Les députés Horizons ont averti: le projet de loi immigration est encore «perfectible». Le président du groupe, Laurent Marcangeli, espère notamment le rétablissement du délit de séjour irrégulier lors de la séance publique. Pour autant, les 30 députés du groupe voteraient «tous pour, sans exception et sans états d’âme», dixit Frédéric Valletoux, le texte tel qu’il est aujourd’hui.

Si les députés du RN restent ouverts à une potentielle abstention en fonction des «améliorations» qui pourraient être apportées au texte en séance publique, les 88 élus voteraient aujourd’hui en défaveur du projet de loi. «Nous sommes contre, car il y a toujours la ligne rouge avec des régularisations massives de clandestins», informe le secrétaire général du groupe RN, Renaud Labaye.

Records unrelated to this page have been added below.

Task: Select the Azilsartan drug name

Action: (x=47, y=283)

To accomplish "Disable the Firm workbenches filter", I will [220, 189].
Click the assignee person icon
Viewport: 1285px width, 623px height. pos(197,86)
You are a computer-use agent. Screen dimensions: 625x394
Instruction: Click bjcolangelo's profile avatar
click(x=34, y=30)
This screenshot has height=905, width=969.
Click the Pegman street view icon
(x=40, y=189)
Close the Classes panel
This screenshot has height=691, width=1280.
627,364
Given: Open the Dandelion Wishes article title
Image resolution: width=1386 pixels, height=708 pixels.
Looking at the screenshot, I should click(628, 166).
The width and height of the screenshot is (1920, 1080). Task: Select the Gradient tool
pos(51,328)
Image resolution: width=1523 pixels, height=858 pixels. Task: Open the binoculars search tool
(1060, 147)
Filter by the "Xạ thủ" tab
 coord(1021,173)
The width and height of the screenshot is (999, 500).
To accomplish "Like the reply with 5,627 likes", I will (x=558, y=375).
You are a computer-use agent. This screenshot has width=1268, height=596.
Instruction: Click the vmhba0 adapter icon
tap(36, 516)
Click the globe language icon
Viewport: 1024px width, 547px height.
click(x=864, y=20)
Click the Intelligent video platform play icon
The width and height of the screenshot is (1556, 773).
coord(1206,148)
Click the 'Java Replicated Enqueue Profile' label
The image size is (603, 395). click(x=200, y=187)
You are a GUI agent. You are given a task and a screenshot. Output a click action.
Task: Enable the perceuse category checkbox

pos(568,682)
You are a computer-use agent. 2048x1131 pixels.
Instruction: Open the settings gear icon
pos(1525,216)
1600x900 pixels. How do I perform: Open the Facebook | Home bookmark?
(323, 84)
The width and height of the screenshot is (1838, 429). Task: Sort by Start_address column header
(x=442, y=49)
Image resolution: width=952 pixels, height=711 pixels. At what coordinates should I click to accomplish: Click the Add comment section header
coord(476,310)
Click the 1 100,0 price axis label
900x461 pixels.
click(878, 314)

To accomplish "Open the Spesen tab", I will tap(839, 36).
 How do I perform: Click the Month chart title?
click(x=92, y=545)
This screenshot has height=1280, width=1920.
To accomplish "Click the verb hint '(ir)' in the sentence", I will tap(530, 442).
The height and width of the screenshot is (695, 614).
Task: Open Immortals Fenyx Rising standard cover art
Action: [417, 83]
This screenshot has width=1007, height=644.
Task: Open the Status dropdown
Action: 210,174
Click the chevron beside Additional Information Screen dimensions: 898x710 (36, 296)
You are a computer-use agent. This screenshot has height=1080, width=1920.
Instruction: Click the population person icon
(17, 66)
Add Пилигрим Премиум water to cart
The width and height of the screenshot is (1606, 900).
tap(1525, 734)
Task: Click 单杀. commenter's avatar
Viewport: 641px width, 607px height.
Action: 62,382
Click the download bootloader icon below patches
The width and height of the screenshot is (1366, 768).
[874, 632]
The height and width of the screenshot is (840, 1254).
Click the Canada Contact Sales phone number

Il n’y aura a priori aucun suspense: tous les Insoumis sont opposés au texte, et les 75 députés du groupe voteraient donc contre.

Ce sont eux qui feront pencher la balance d’un côté ou de l’autre. Pour l’instant, une très grande majorité des députés LR sont contre le projet de loi immigration tel qu’il a été remanié en commission. Si 17 députés avaient manifesté dans une tribune leur volonté d’aborder l’examen de ce texte de manière «constructive», ils sont aujourd’hui très peu à se prononcer favorablement vis-à-vis de la nouvelle mouture de la réforme. Selon nos informations, seuls deux députés LR voteraient actuellement pour: Mansour Kamardine (Mayotte) et Alexandre Vincendet (Rhône). «Il y a des mesures de durcissement des conditions d’octroi des titres de séjour, des simplifications de procédures. Ne pas le voter serait mortifère pour la droite de gouvernement. C’est préférer la politique politicienne aux intérêts du pays», juge ce dernier.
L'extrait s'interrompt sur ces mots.